WHAT THE TASK REQUIRES ->
Quote word for word the lines starting at the line with "Task: Switch to the HEADERS request tab" and ending at the final line of the entries. Leave out any pictures.

DATA SUPPLIED ->

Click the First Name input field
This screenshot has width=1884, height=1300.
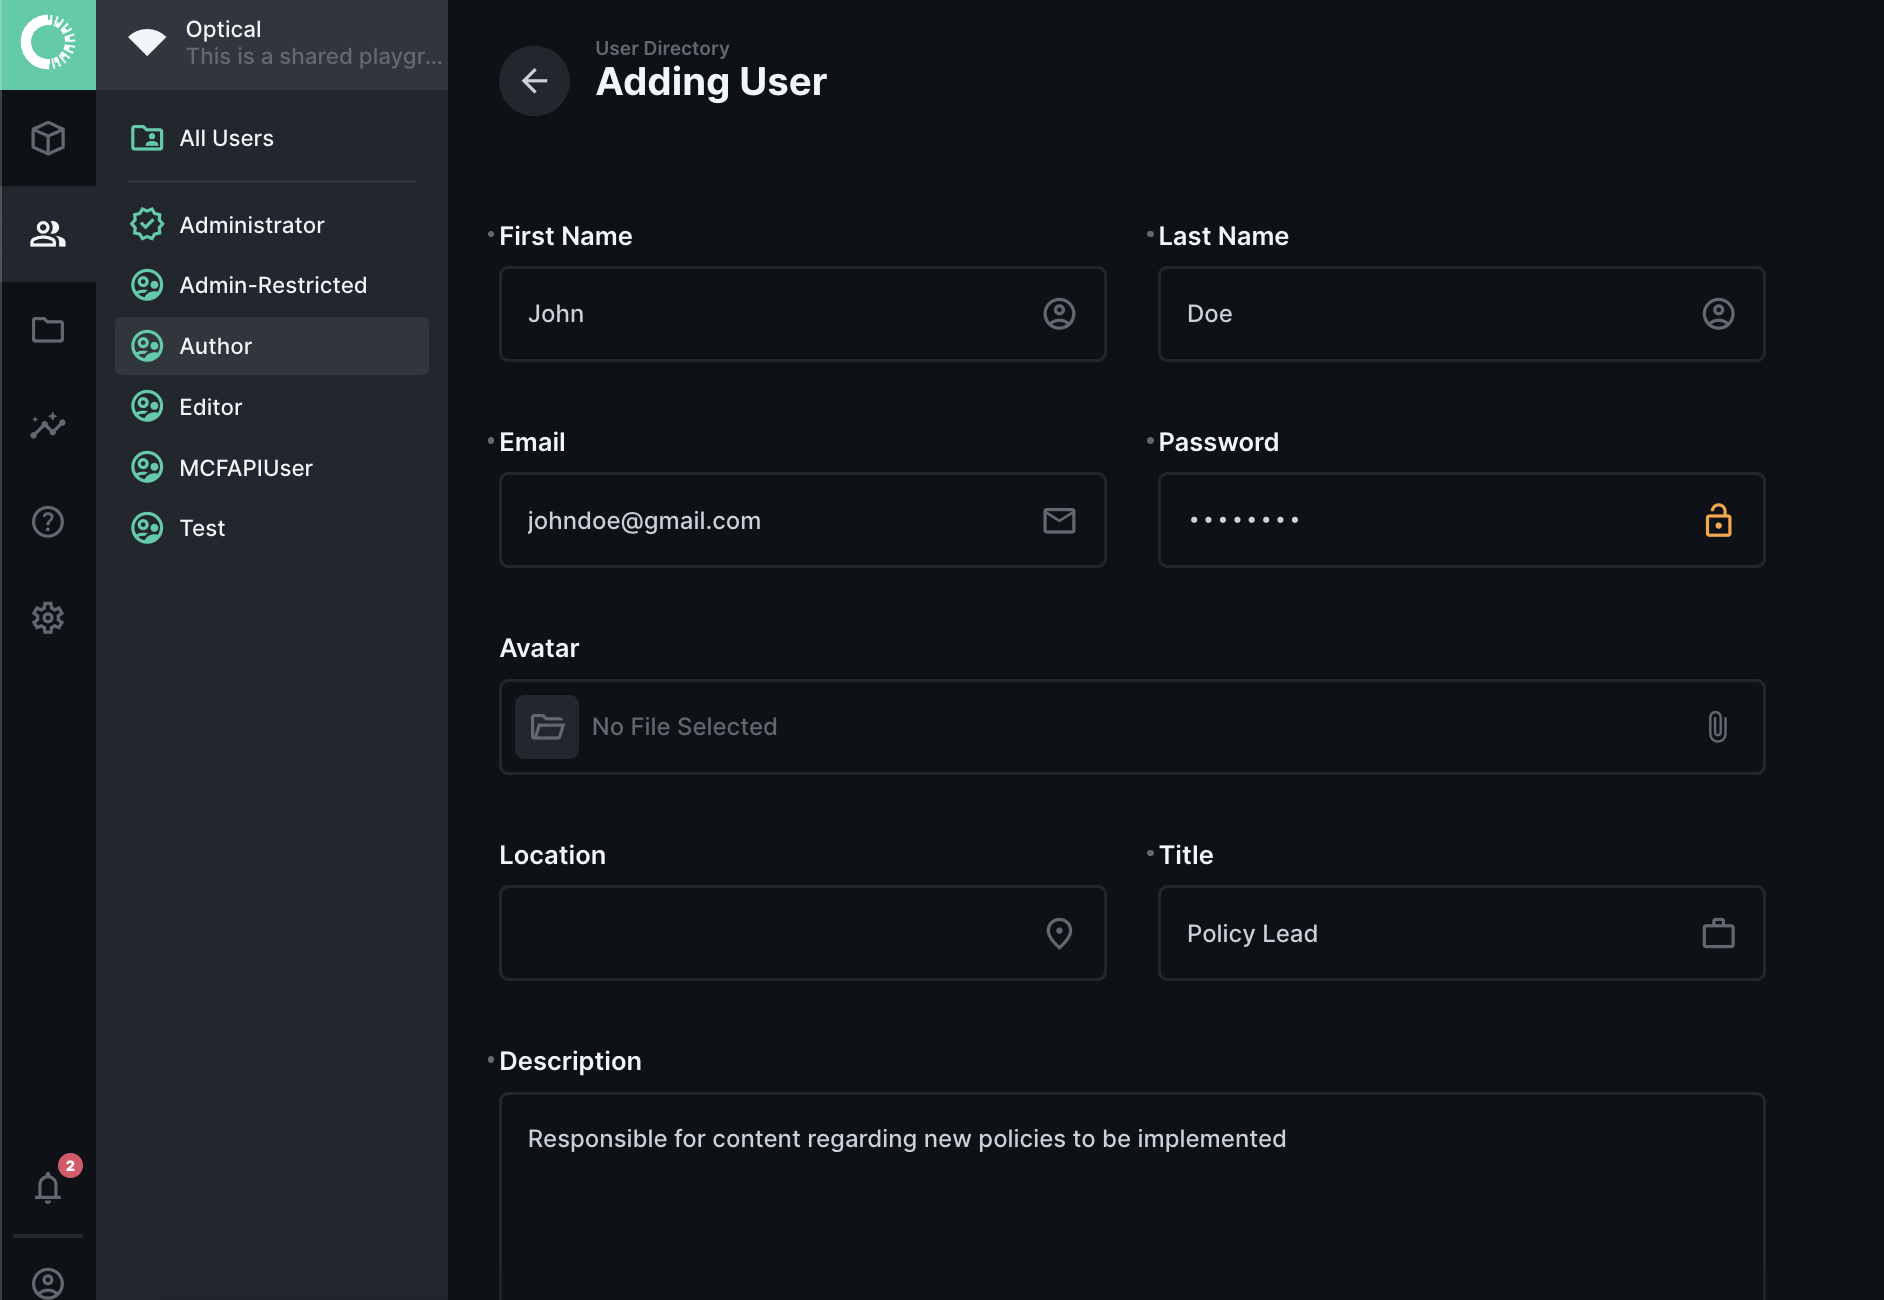coord(780,314)
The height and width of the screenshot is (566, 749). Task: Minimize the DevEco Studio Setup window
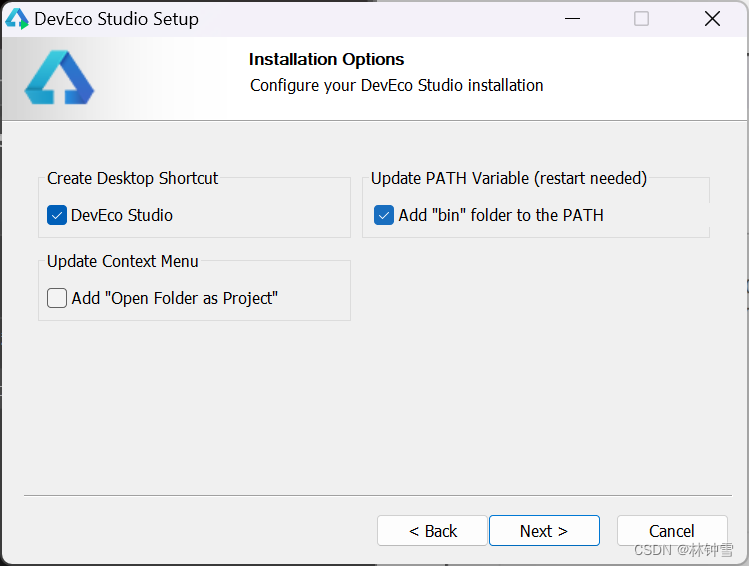pyautogui.click(x=572, y=19)
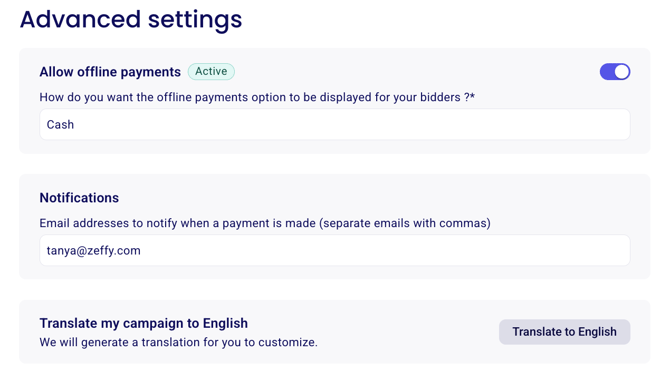670x391 pixels.
Task: Click the generate a translation description text
Action: pos(179,342)

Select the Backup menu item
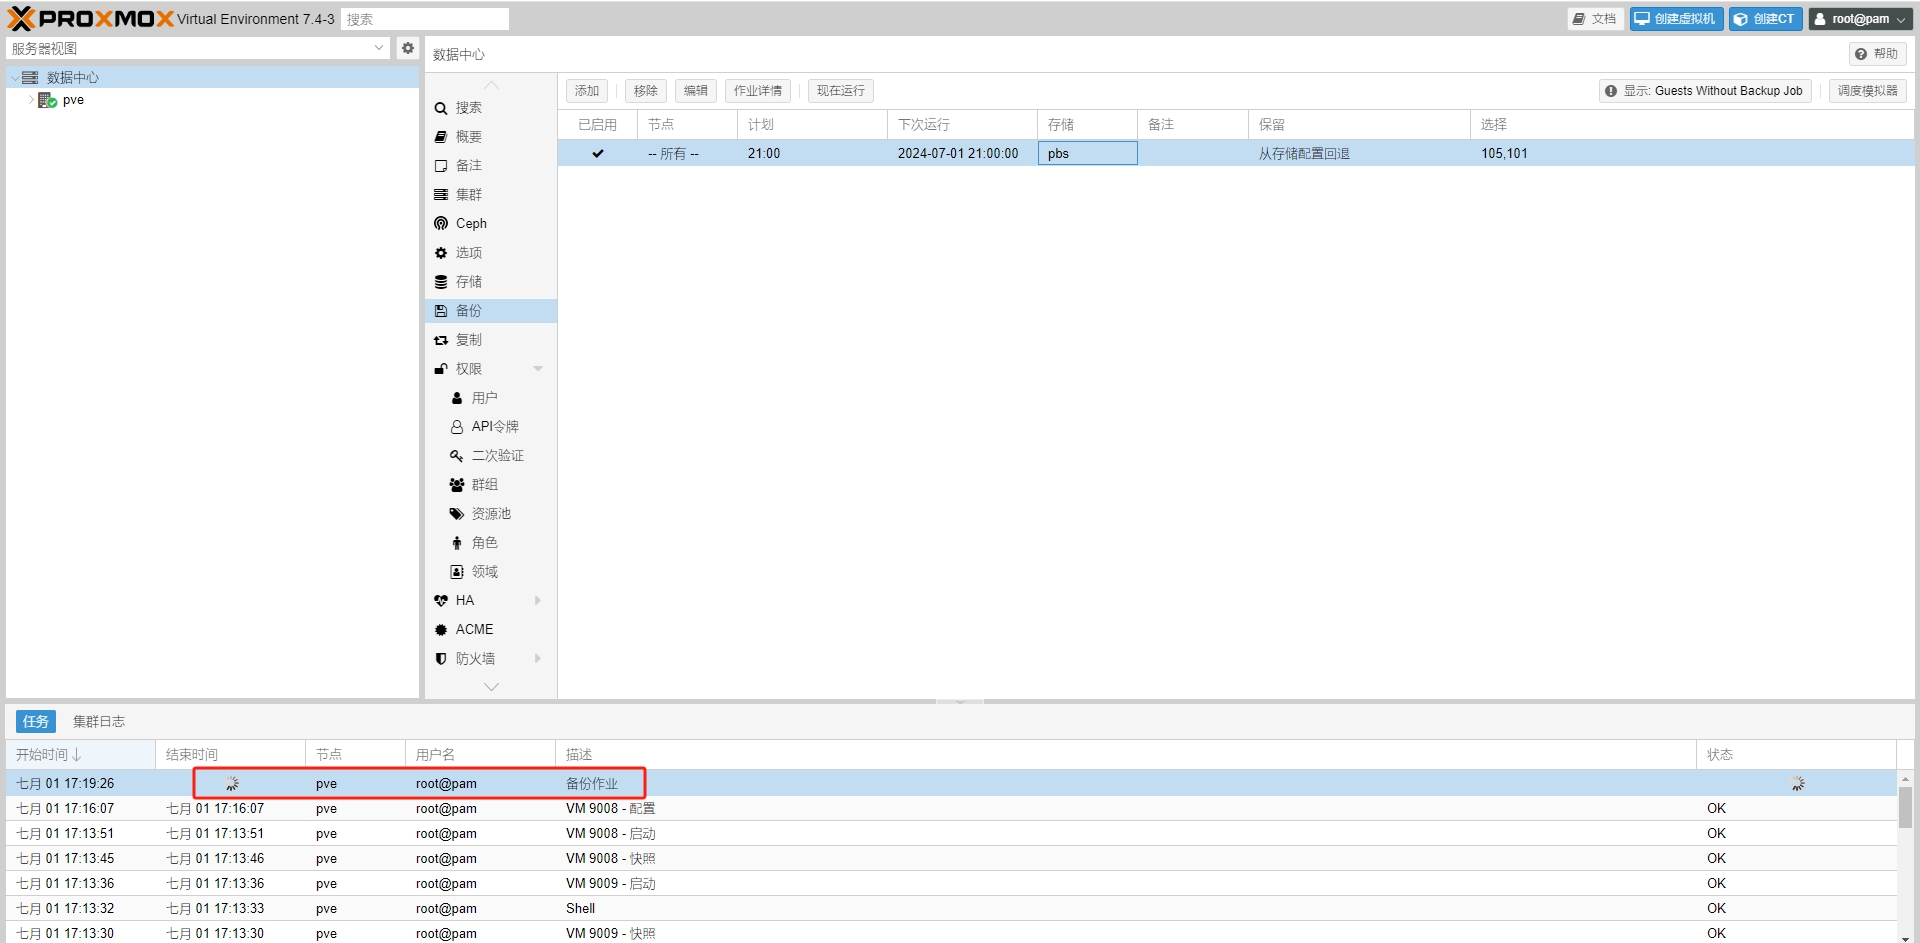[x=468, y=311]
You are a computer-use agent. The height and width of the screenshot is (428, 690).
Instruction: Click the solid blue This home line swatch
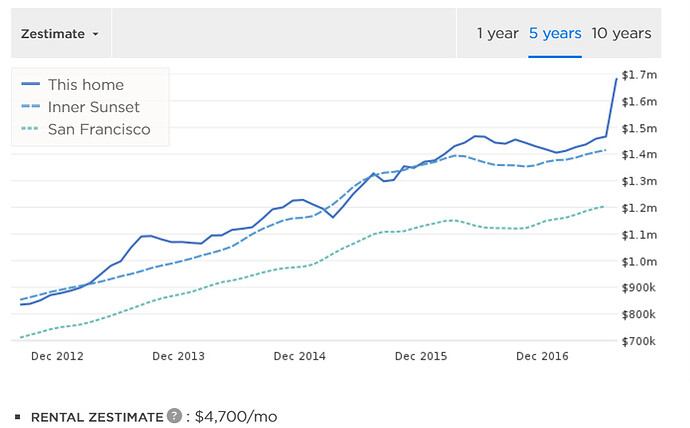pos(30,84)
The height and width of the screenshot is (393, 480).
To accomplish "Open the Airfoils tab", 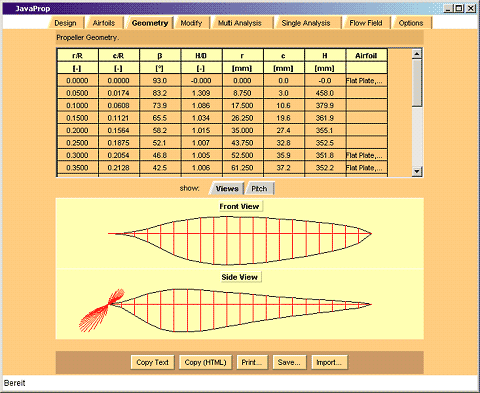I will (x=104, y=23).
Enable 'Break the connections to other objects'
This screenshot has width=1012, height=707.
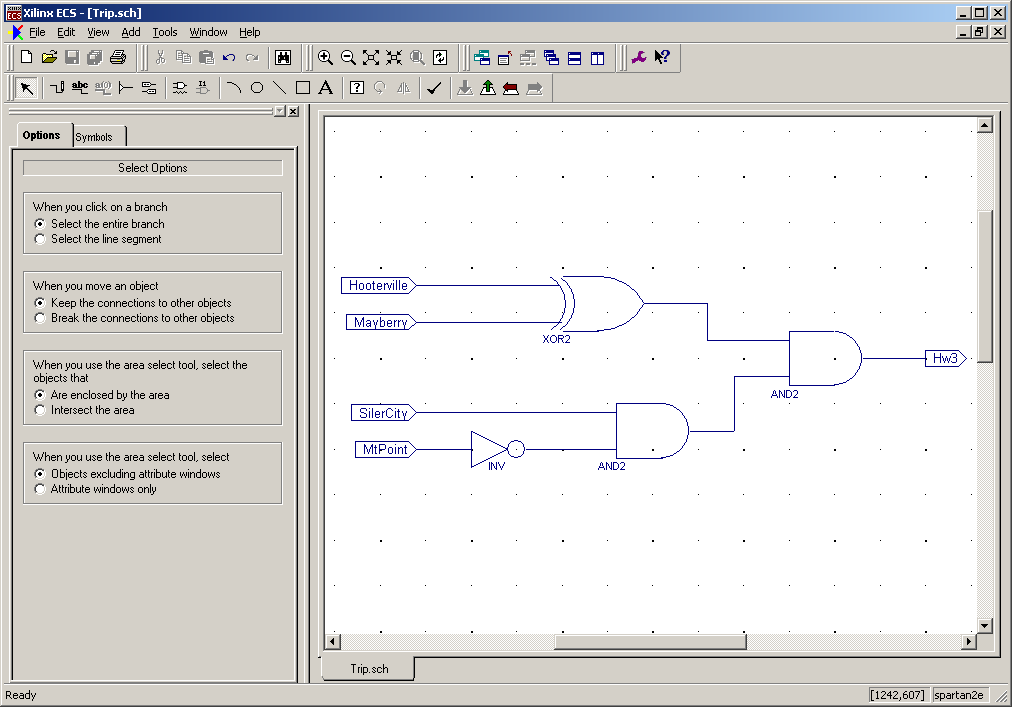[x=40, y=319]
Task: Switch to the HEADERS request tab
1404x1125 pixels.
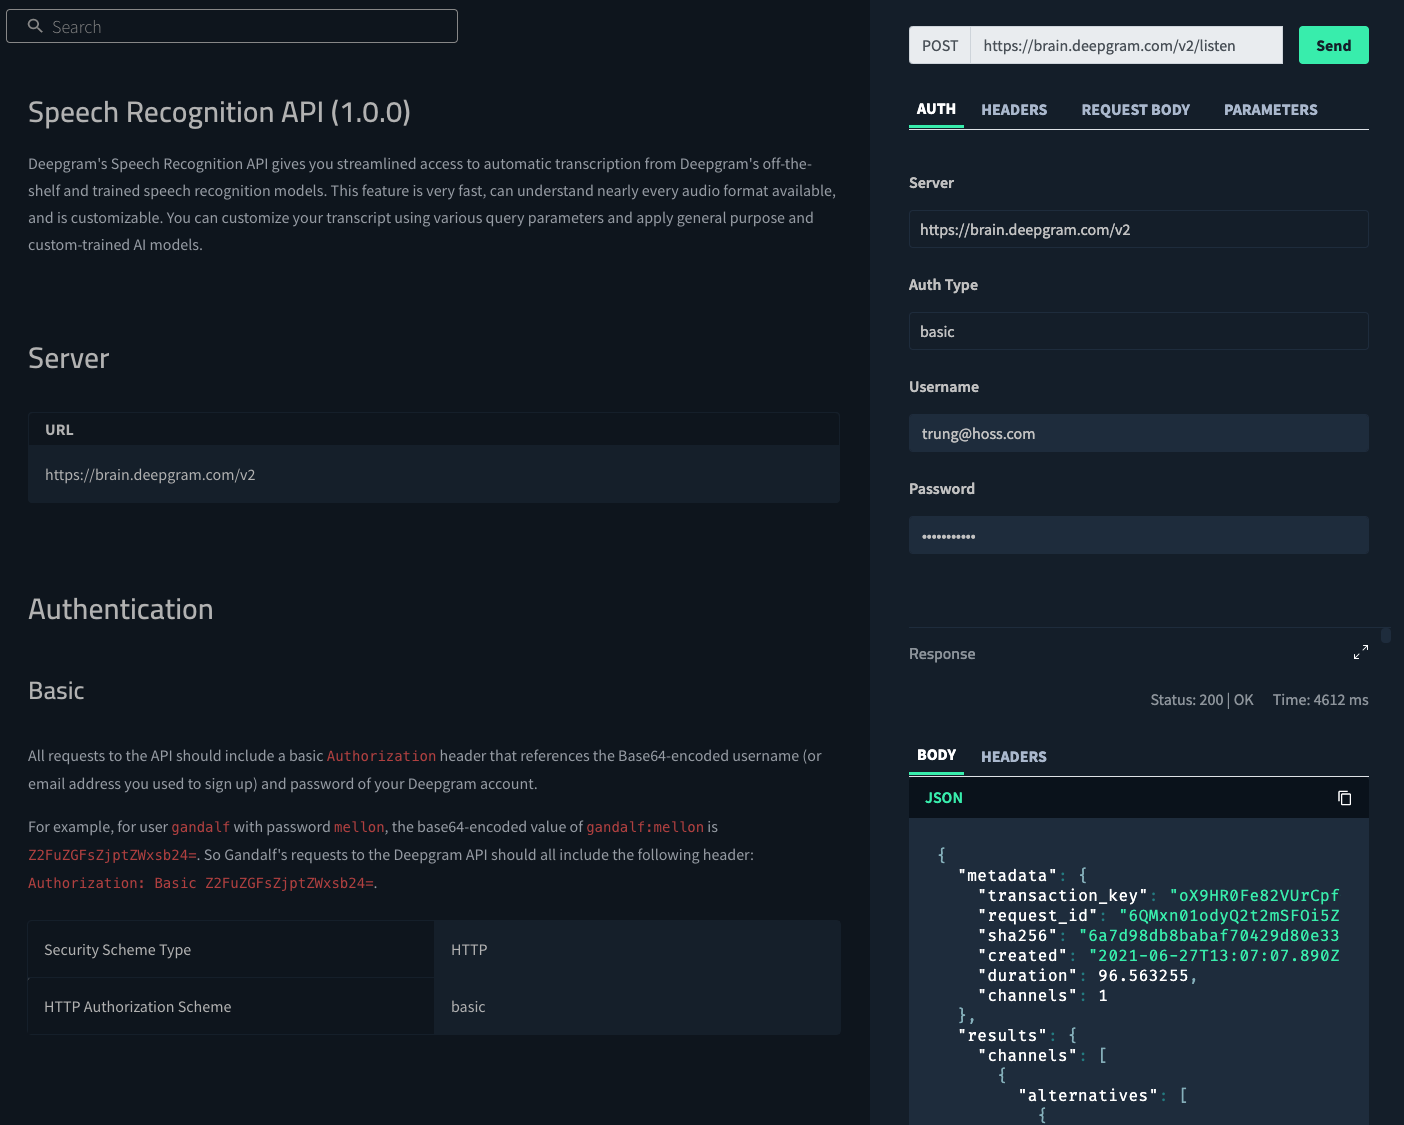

RESULT FOR THIS TASK ->
Task: Switch to the HEADERS request tab
1404x1125 pixels.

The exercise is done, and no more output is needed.